*** Data extract

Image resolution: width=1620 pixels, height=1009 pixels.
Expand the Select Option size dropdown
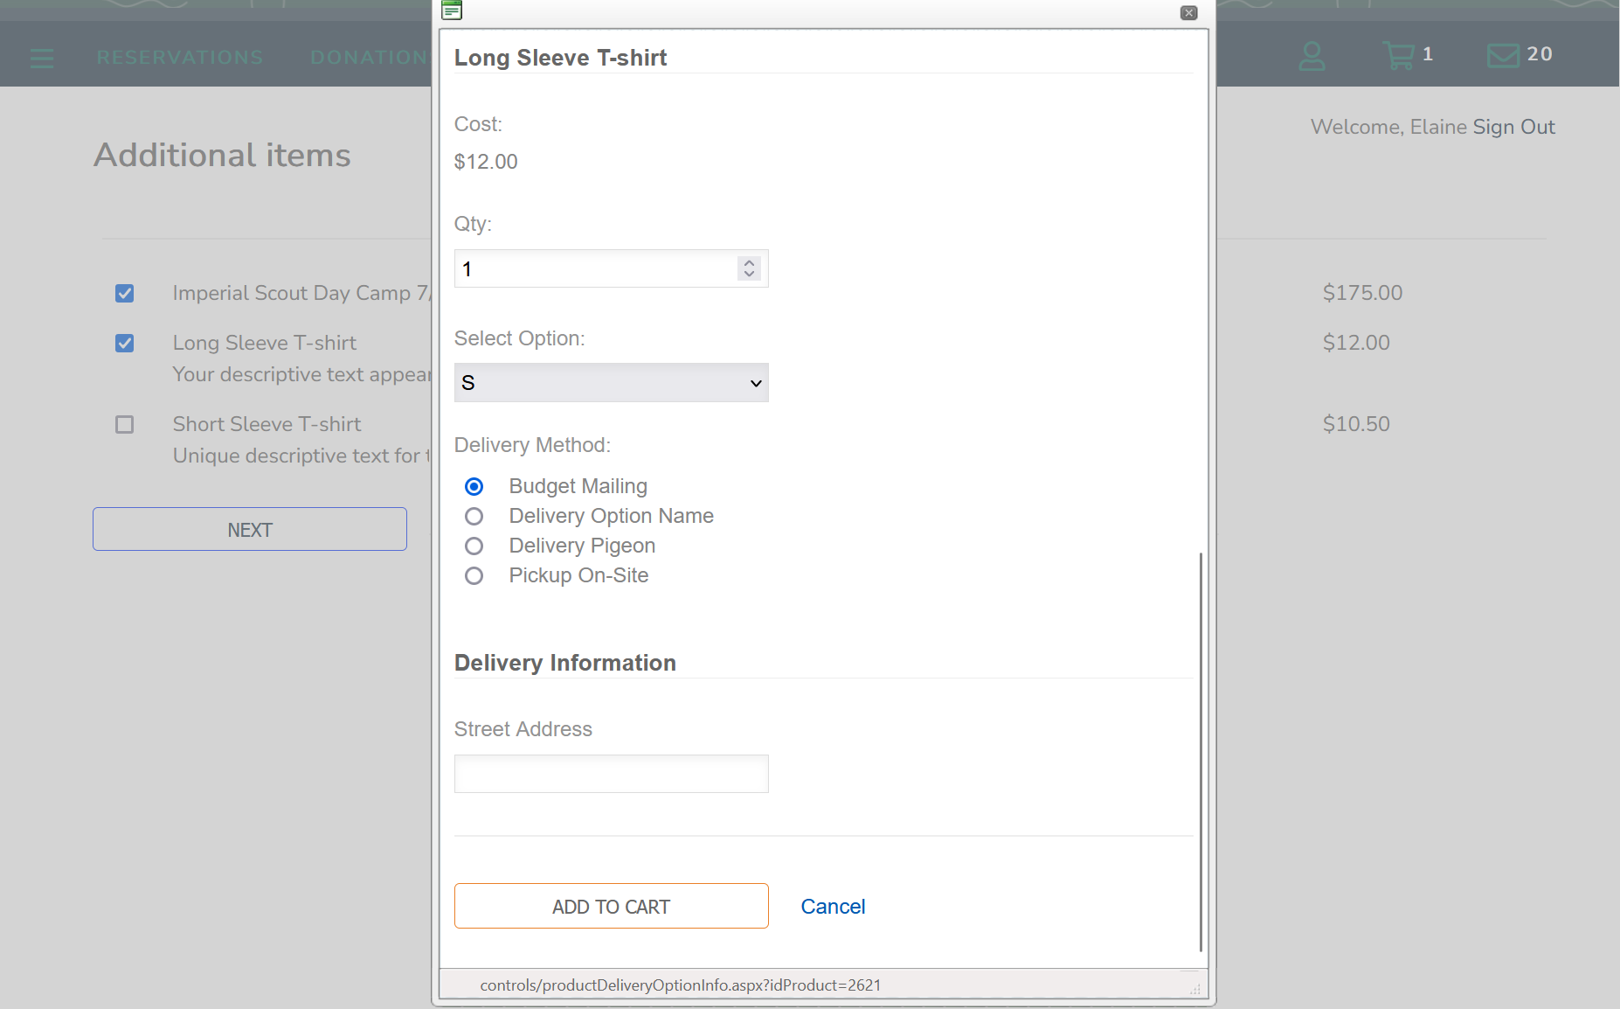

******
*** Data extract

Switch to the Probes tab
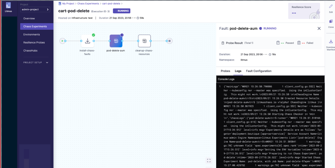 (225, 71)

******
*** Data extract

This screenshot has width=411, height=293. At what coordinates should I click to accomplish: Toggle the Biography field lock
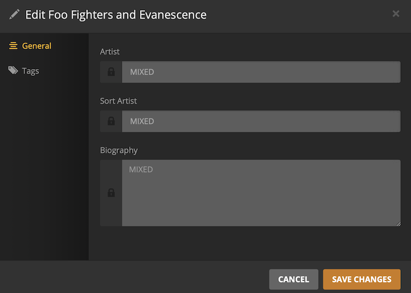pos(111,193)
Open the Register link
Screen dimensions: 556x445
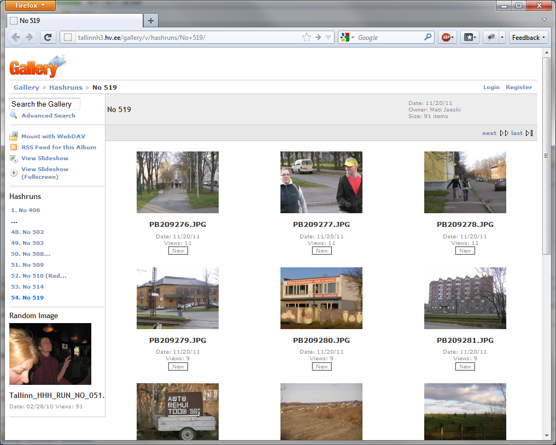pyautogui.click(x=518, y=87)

******

■ Task instructions:
Would you print exactly, and only, the lines of the data above from the line with "Image resolution: width=1620" through the line with "Expand the Select Option size dropdown", inclusive?

■ Output for this task:
Image resolution: width=1620 pixels, height=1009 pixels.
Expand the Select Option size dropdown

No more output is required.